TEXT SHOWN:
:::::

Addressing concerns that disabled and vulnerable people could be coerced into signing up for assisted dying when the NHS is under pressure, he said that while this was a “real concern”, Parliament would need to have the conversation to get legislation “to the right place” and doctors and the medical establishment would need to review every individual case to ensure safeguards were in place.
“We should be able to say it's a really high bar just to get to this point,” he said.
“Surely you can't go so far as to say ‘we're going to wait for perfect universal health care for everybody before we'll even consider it’. I think what you should obviously be doing is saying we need as good a palliative care set up in the UK as we possibly can, we need as good a NHS more broadly as we possibly can.
“There’s no tension between the quality of the healthcare you receive and the availability of an option should you wish to take it, one is not diminished by the other.”
He said it was right that it should not be framed as a “political debate”, but claimed the “direction of travel” among fellow MPs was towards supporting legislative change, as well as public polling showing “this is what people are asking for”.
Warman said that he had not seen “any evidence” that certain groups were being underrepresented in the debate.
“One of the things I struggle with is sometimes people who are explicitly coming from the position that they are against this, and will always be against, raising the legitimate interests of vulnerable groups and saying ‘they're on my side too’,” he said.
“The reality is at best those groups are mixed and many of them have got people who are incredibly passionate in favour of it, because they see that it could be something that affects them very personally.”
“I’m open to being persuaded”
Other MPs take a middle ground position where they are open to the concept of assisted dying only if certain concerns are addressed.
Labour MP and shadow minister Justin Madders told PoliticsHome that he had initially gone into the vote in 2015 with the view that he was in favour of people being “able to have autonomy over their own lives” – but that once he began to look into the details, he began to have “reservations” and eventually voted against.
“I was concerned about the requirement for two doctors to sign and agree that someone had less than six months to live, because I've known plenty of people who have been told that by doctors but actually ended up living an awful lot longer,” he said.

:::::

Collected data:
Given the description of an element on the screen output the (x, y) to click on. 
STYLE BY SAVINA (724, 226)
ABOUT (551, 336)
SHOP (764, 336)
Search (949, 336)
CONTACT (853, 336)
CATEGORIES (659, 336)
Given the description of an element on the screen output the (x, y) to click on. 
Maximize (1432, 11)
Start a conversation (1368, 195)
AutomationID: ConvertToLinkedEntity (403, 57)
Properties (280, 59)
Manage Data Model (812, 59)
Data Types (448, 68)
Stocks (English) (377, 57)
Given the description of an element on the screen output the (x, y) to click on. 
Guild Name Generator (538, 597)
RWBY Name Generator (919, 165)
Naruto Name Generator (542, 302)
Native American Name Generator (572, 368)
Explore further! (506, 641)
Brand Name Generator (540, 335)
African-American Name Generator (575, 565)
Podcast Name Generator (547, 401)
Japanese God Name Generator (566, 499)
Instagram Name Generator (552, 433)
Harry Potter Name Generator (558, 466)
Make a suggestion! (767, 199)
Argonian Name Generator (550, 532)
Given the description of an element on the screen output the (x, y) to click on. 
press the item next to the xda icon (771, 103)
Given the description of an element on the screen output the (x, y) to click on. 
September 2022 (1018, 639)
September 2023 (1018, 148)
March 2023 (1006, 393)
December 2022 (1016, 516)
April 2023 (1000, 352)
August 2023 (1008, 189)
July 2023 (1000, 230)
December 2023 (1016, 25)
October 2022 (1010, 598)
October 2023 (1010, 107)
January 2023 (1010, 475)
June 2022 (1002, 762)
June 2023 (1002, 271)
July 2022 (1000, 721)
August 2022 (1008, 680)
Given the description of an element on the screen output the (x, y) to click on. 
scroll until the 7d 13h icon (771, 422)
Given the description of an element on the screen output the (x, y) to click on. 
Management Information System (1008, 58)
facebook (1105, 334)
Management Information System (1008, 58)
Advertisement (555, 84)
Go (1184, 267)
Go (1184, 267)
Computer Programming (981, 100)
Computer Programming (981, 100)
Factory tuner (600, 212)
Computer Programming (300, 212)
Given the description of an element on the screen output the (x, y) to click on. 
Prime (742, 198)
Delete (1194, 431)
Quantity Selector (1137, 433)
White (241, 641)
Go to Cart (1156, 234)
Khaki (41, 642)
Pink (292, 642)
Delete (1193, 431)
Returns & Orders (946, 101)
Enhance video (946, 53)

:::::

TASK DESCRIPTION: Copy the excerpt on MPs' views of assisted dying word for word, from start to finish.

EXERCISE ANSWER:
Addressing concerns that disabled and vulnerable people could be coerced into signing up for assisted dying when the NHS is under pressure, he said that while this was a “real concern”, Parliament would need to have the conversation to get legislation “to the right place” and doctors and the medical establishment would need to review every individual case to ensure safeguards were in place.
“We should be able to say it's a really high bar just to get to this point,” he said.
“Surely you can't go so far as to say ‘we're going to wait for perfect universal health care for everybody before we'll even consider it’. I think what you should obviously be doing is saying we need as good a palliative care set up in the UK as we possibly can, we need as good a NHS more broadly as we possibly can.
“There’s no tension between the quality of the healthcare you receive and the availability of an option should you wish to take it, one is not diminished by the other.”
He said it was right that it should not be framed as a “political debate”, but claimed the “direction of travel” among fellow MPs was towards supporting legislative change, as well as public polling showing “this is what people are asking for”.
Warman said that he had not seen “any evidence” that certain groups were being underrepresented in the debate.
“One of the things I struggle with is sometimes people who are explicitly coming from the position that they are against this, and will always be against, raising the legitimate interests of vulnerable groups and saying ‘they're on my side too’,” he said.
“The reality is at best those groups are mixed and many of them have got people who are incredibly passionate in favour of it, because they see that it could be something that affects them very personally.”
“I’m open to being persuaded”
Other MPs take a middle ground position where they are open to the concept of assisted dying only if certain concerns are addressed.
Labour MP and shadow minister Justin Madders told PoliticsHome that he had initially gone into the vote in 2015 with the view that he was in favour of people being “able to have autonomy over their own lives” – but that once he began to look into the details, he began to have “reservations” and eventually voted against.
“I was concerned about the requirement for two doctors to sign and agree that someone had less than six months to live, because I've known plenty of people who have been told that by doctors but actually ended up living an awful lot longer,” he said.